- Relator(a)
- Ministro Herman Benjamin
- Órgão julgador
- Segunda Turma
- Data do julgamento
- 20/02/2018
- Data de publicação
- 14/11/2018
STJ – Acórdão, Rel. Ministro Herman Benjamin, Segunda Turma, j. 20/02/2018, p. 14/11/2018
PROCESSUAL CIVIL. TRIBUTÁRIO. EXECUÇÃO FISCAL. EMPRESA EM RECUPERAÇÃO JUDICIAL. MEDIDAS CONSTRITIVAS. POSSIBILIDADE COM BASE NAS CIRCUNSTÂNCIAS DO CASO CONCRETO. PRECEDENTE. 1. A lei prevê que o pedido de recuperação judicial não suspende os feitos executivos.
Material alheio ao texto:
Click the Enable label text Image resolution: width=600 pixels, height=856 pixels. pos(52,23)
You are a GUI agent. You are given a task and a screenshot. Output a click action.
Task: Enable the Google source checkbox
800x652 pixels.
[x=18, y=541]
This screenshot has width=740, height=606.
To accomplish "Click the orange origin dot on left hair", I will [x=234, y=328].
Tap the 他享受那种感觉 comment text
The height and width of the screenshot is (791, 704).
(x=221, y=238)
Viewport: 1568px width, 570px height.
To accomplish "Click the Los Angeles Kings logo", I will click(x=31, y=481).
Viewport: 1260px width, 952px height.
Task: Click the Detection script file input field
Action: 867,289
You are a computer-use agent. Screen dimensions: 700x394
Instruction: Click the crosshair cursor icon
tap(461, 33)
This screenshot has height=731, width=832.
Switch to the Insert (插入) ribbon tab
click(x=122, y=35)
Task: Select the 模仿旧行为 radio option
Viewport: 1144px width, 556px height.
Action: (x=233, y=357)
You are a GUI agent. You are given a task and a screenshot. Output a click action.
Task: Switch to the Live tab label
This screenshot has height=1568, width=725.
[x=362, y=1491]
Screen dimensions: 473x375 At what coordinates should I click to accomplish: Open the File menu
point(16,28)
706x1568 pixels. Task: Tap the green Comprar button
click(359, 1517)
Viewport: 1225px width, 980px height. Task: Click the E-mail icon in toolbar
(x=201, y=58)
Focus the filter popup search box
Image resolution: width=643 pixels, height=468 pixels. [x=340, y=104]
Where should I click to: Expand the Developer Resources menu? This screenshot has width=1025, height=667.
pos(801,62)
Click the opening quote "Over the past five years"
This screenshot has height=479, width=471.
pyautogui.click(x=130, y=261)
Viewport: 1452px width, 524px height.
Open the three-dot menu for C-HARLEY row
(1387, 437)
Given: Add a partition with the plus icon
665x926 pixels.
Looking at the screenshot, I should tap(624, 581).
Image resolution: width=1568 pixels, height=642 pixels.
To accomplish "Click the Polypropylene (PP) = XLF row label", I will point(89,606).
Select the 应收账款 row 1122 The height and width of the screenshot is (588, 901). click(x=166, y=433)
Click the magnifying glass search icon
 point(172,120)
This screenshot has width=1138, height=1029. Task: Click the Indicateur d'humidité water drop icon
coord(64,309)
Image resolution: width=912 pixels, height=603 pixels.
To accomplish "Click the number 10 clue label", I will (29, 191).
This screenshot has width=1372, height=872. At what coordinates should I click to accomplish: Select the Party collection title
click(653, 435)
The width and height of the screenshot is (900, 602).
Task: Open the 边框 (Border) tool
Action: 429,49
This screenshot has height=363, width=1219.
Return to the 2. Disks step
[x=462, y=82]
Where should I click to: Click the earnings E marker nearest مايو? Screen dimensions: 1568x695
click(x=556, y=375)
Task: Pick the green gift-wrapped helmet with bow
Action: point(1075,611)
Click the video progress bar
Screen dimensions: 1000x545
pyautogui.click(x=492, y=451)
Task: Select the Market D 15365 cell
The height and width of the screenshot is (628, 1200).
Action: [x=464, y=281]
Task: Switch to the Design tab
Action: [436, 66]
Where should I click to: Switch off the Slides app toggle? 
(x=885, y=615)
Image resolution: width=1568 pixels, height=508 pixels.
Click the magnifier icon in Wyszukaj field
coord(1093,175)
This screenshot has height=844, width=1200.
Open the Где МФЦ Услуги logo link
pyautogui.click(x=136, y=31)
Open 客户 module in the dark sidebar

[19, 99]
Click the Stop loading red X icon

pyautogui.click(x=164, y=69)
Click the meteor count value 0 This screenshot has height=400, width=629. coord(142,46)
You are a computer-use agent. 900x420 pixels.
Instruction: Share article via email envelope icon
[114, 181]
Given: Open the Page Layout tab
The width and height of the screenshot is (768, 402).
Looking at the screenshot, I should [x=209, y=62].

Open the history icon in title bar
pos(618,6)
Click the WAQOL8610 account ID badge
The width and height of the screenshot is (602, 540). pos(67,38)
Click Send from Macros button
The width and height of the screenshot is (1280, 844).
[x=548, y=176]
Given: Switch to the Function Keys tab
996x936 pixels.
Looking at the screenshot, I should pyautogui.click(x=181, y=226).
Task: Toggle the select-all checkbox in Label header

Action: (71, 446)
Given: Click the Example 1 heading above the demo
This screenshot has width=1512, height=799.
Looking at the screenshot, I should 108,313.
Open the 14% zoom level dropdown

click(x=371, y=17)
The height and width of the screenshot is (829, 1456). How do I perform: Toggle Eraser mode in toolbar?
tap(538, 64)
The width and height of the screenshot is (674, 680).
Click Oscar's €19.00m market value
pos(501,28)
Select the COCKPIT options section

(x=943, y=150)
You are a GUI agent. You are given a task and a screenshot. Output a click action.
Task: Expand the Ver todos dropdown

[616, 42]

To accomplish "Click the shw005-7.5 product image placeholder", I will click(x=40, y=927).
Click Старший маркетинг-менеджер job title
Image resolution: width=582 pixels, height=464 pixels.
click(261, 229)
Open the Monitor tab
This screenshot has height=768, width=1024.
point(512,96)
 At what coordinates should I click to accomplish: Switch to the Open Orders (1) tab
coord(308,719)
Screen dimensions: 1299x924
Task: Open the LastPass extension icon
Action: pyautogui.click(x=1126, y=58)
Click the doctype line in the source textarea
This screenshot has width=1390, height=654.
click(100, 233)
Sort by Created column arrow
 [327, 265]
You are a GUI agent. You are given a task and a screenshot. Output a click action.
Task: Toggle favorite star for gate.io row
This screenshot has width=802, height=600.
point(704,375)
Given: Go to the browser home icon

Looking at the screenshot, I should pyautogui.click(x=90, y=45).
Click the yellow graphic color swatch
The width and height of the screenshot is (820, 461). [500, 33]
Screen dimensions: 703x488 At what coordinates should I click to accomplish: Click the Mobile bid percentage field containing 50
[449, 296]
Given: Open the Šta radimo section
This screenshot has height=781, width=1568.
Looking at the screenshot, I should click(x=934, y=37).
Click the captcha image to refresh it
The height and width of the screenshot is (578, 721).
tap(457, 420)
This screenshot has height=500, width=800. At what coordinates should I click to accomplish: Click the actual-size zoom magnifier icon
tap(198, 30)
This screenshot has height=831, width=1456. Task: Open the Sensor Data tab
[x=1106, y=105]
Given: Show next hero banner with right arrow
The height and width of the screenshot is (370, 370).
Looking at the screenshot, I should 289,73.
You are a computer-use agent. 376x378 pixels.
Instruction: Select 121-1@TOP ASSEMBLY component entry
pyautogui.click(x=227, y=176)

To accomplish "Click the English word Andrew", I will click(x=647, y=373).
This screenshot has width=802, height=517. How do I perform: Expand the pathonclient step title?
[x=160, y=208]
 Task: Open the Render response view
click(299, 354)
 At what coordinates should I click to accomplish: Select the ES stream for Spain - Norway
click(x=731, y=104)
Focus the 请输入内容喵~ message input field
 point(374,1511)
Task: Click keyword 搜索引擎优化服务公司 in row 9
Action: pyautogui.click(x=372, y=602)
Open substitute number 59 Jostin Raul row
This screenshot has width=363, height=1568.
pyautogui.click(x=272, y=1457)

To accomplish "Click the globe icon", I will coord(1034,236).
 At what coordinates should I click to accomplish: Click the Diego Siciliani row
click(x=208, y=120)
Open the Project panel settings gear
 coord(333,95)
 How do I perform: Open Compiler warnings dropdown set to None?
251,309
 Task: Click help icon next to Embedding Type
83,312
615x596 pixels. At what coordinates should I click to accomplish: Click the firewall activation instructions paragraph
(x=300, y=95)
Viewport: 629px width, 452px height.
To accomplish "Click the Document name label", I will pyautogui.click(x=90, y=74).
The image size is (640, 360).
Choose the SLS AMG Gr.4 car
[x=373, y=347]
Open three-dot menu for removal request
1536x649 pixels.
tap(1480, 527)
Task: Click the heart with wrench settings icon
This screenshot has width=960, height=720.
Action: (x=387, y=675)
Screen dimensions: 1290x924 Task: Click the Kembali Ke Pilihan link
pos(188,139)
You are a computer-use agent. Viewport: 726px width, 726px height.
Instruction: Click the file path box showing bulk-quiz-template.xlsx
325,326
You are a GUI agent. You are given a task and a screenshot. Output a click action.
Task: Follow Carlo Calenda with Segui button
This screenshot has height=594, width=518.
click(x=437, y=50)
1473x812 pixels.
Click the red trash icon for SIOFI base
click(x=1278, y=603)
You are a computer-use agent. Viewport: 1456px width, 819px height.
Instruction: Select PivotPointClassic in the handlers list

Contudo, a possibilidade de prosseguimento da execução fiscal, bem como a preferência do crédito tributário não autorizam, automaticamente, a prática de todos os atos executórios, uma vez que não devem ser adotadas medidas constritivas que possam prejudicar a tentativa de recuperação da empresa. 2. Observa-se que o Tribunal de origem não aplicou o entendimento acima, pois concluiu, em termos genéricos, que, deferida a recuperação judicial, compete ao juízo falimentar analisar e deliberar acerca do deferimento de medidas constritivas na execução fiscal. 3. Para chegar a esse entendimento, não atentou, previamente, para as peculiaridades do caso concreto, vale dizer, se a concessão do Plano de Recuperação Judicial guardou observância aos arts. 57 e 58 da Lei nº 11.101/2005 (ou seja, à vista da prova de regularidade fiscal). 4. Assim, merece reforma o acórdão recorrido para que eventual prática de atos constritivos em face da empresa recorrida (em recuperação judicial) seja autorizada na forma e nos limites estabelecidos no precedente acima citado (o que será verificado no âmbito das instâncias ordinárias). 5. Recurso Especial parcialmente provido. (REsp n. 1.701.654/SC, relator Ministro Herman Benjamin, Segunda Turma, julgado em 20/2/2018, DJe de 14/11/2018.)